* **OBJECTIVE**
Convert the listing below into a JSON list of strings, one string per line with blank lines left out, starting with the line that contains "You are a GUI" and going on through the line that contains "Task: Open the BTC currency selector".

* **DATA IN THIS EXERCISE**

** Start **

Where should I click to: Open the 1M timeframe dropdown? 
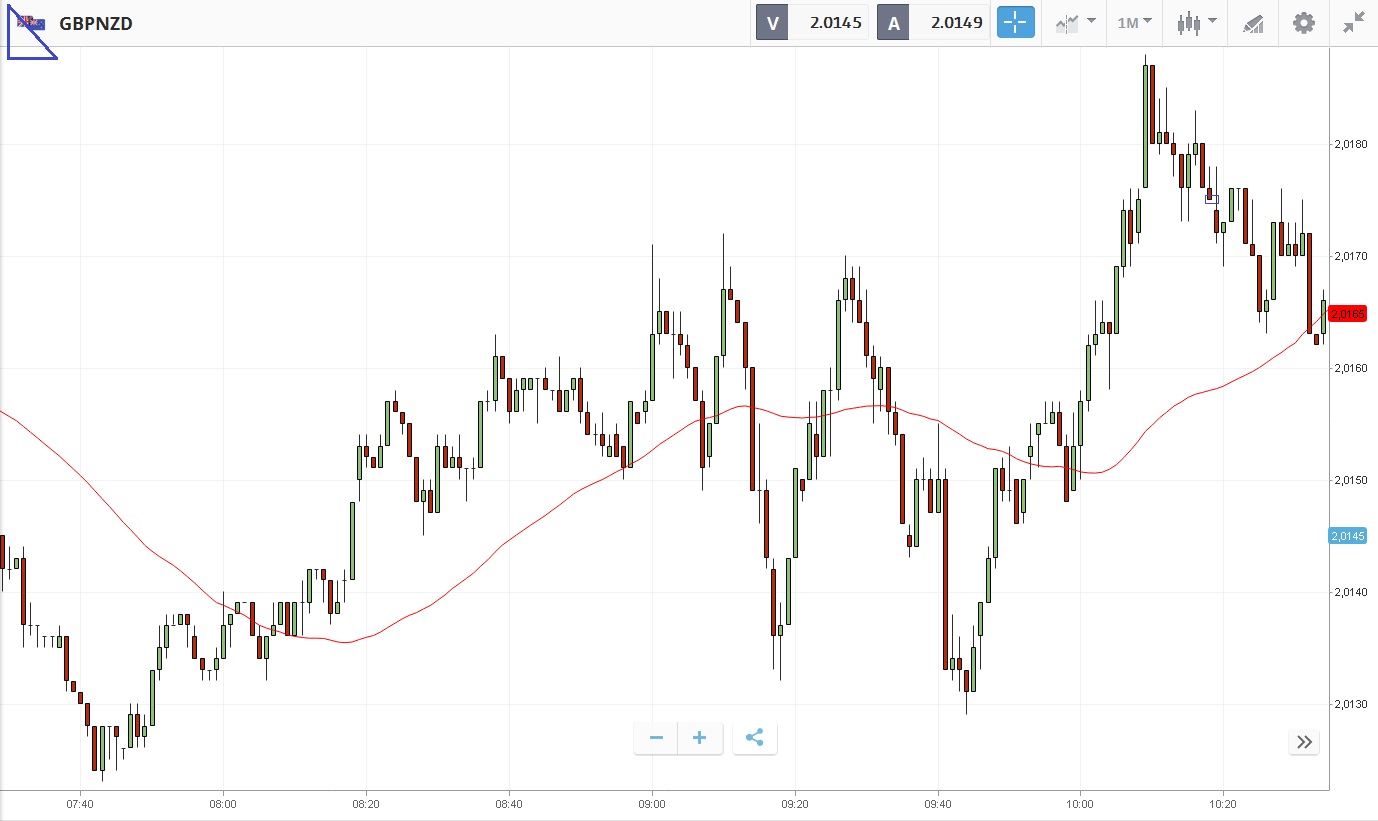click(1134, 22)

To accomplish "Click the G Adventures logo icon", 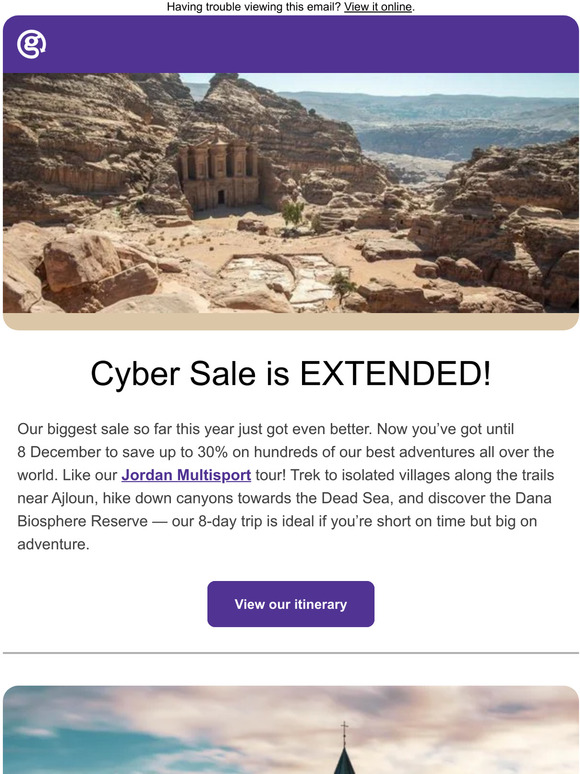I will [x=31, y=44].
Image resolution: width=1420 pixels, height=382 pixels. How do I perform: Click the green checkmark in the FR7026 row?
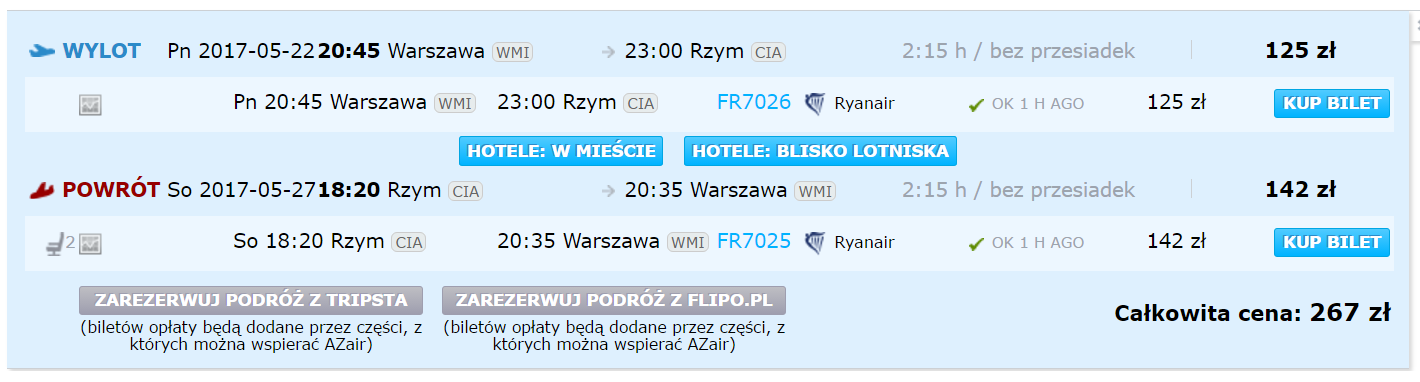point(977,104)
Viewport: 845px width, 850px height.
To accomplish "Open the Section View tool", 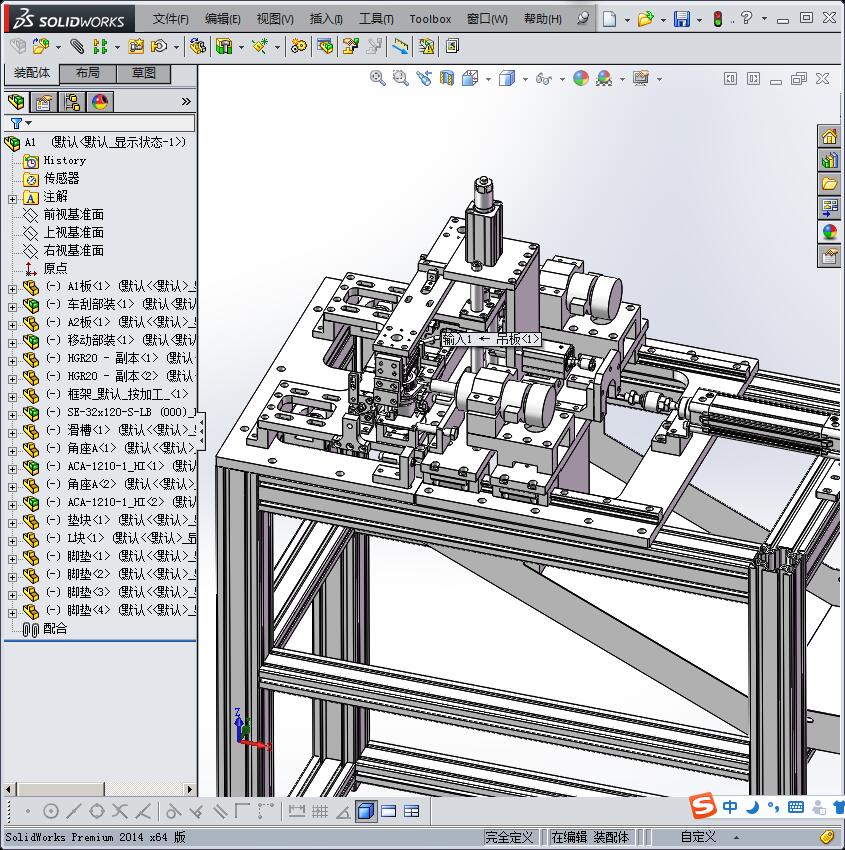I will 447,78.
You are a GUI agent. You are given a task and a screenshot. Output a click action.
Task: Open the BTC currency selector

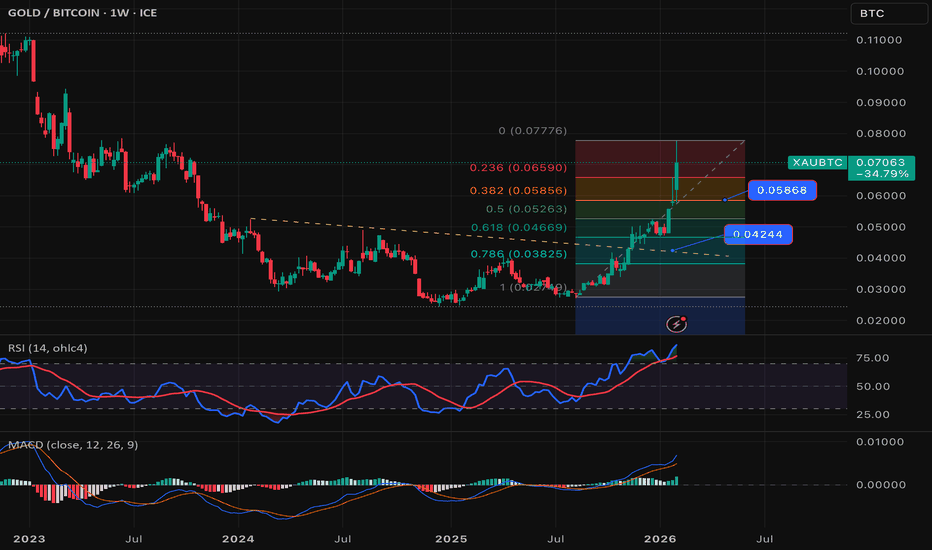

** End **
** Start **

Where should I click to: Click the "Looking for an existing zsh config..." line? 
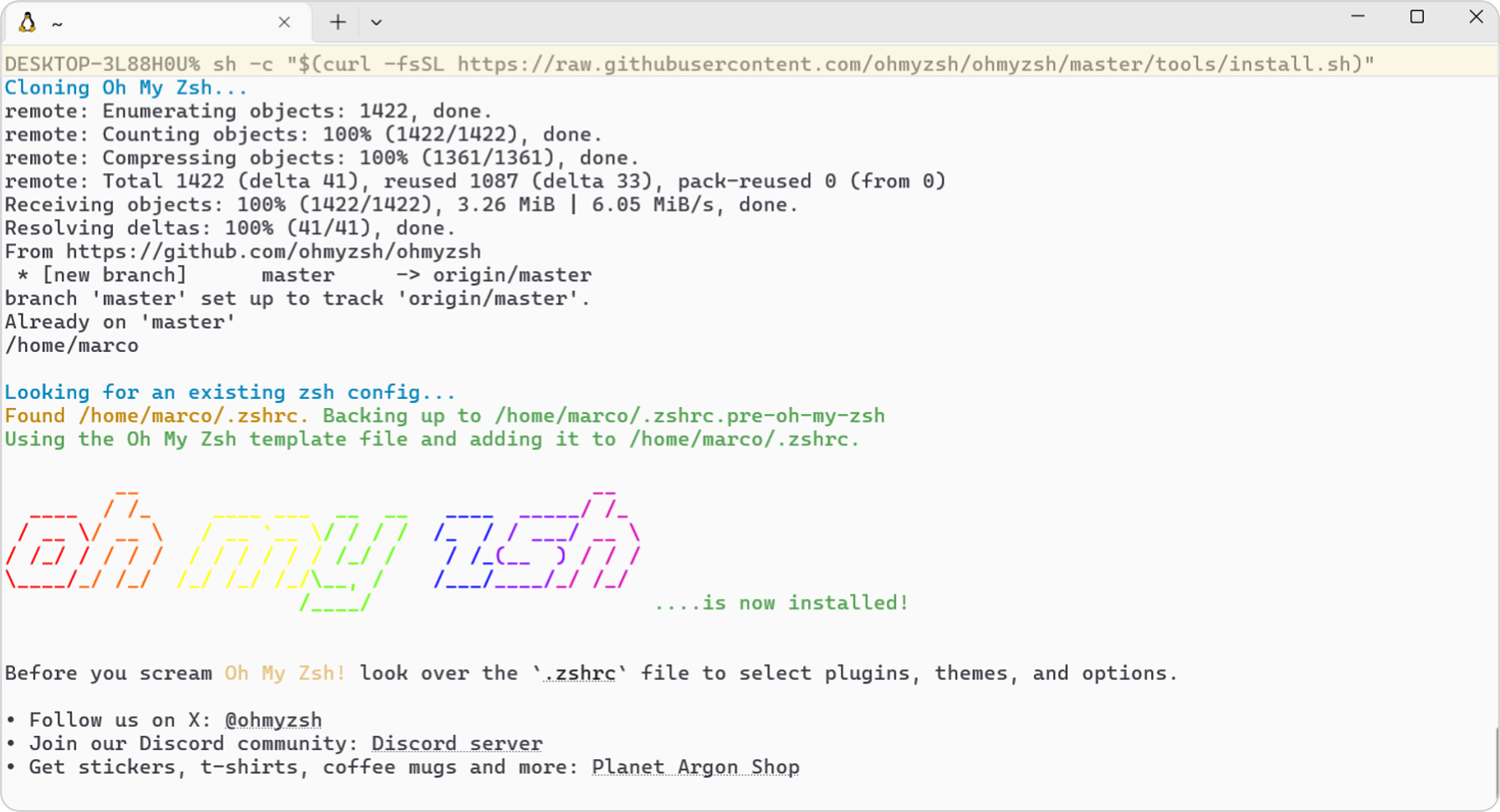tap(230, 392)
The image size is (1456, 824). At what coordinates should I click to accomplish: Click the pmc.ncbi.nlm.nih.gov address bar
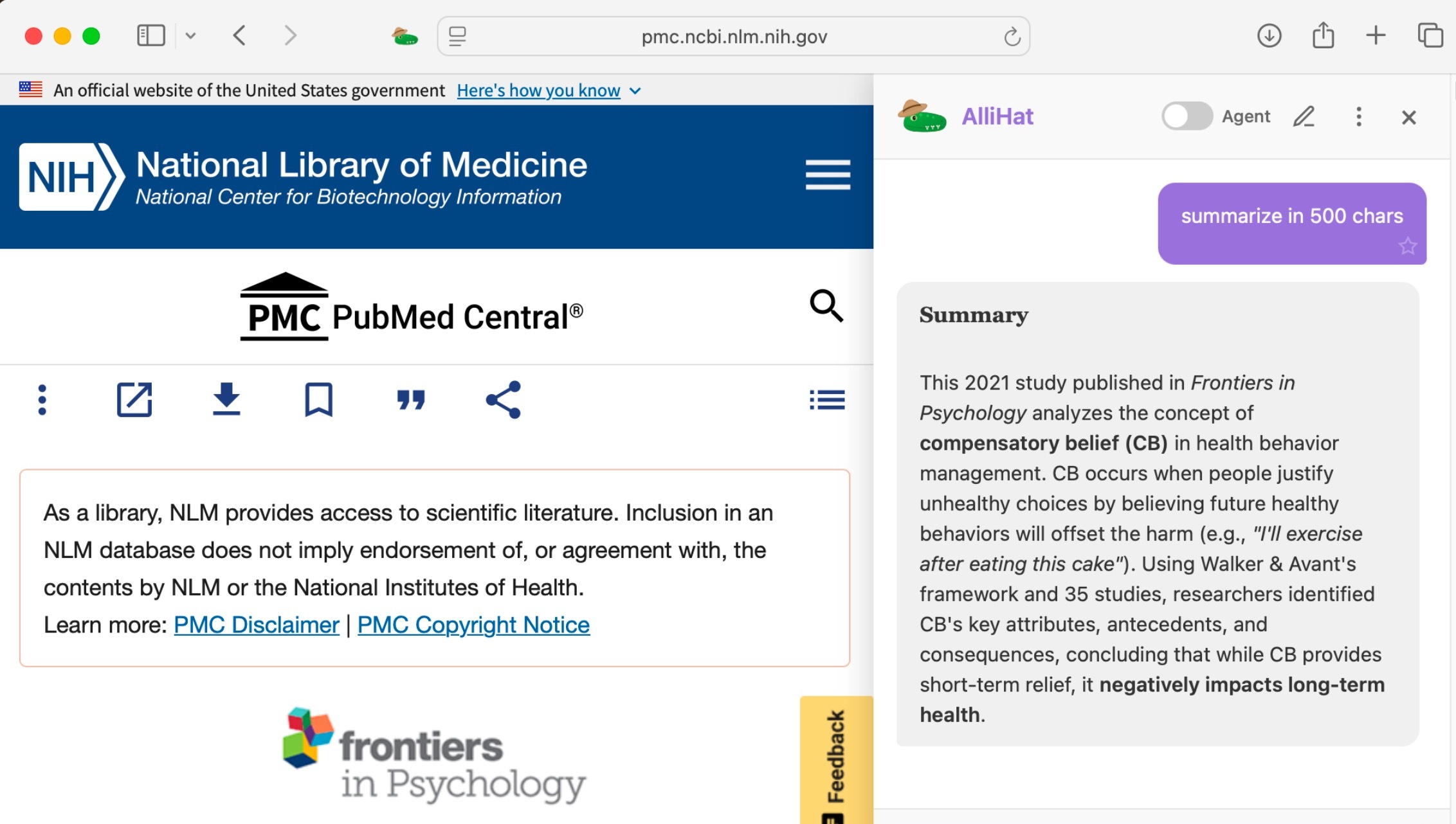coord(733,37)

** End **
** Start **

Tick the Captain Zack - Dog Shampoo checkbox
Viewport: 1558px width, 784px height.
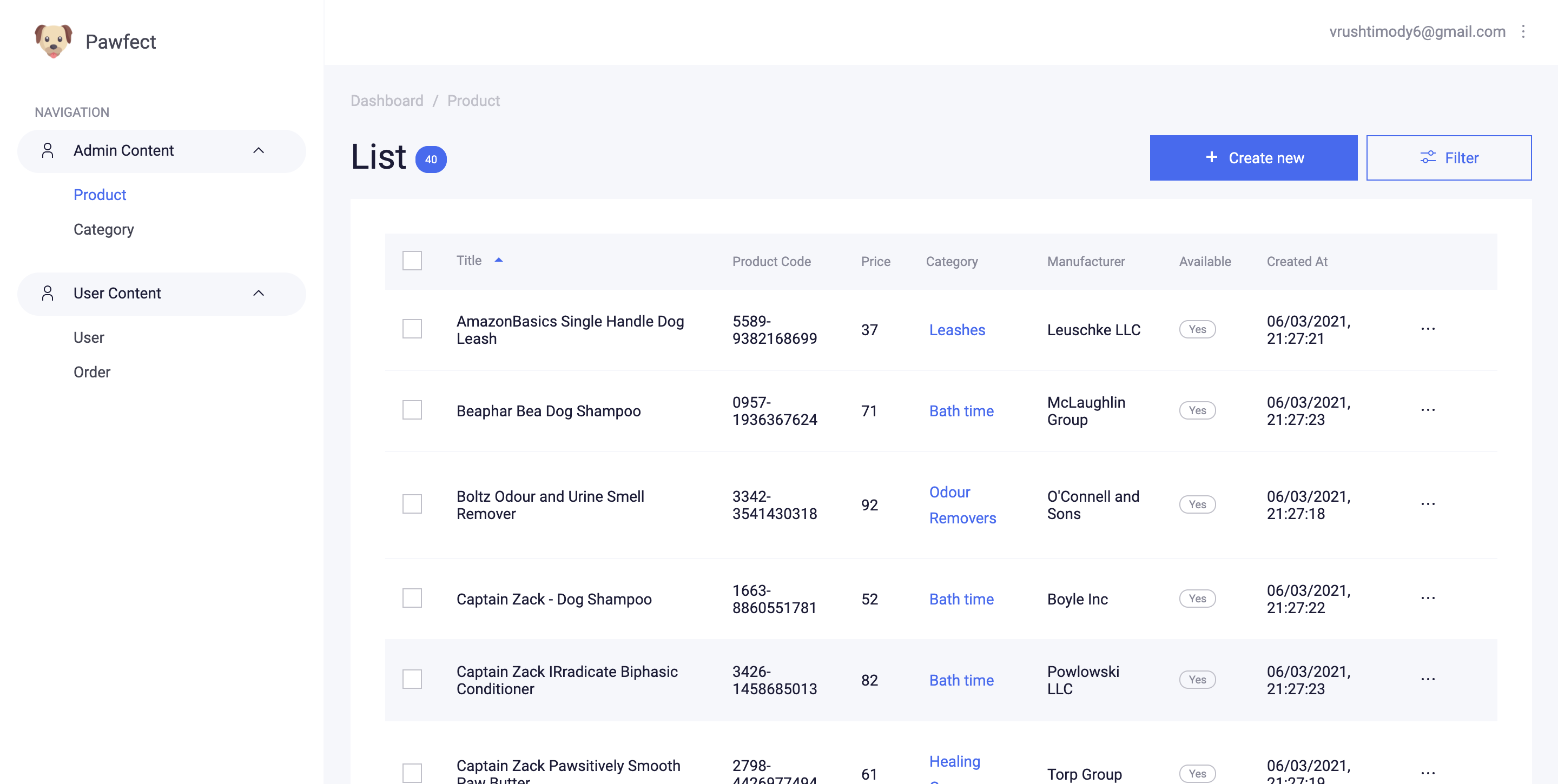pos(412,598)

** End **

* **SOLUTION FOR THIS EXERCISE**
[
  "You are a GUI agent. You are given a task and a screenshot. Output a click action.",
  "Task: Open the BTC currency selector"
]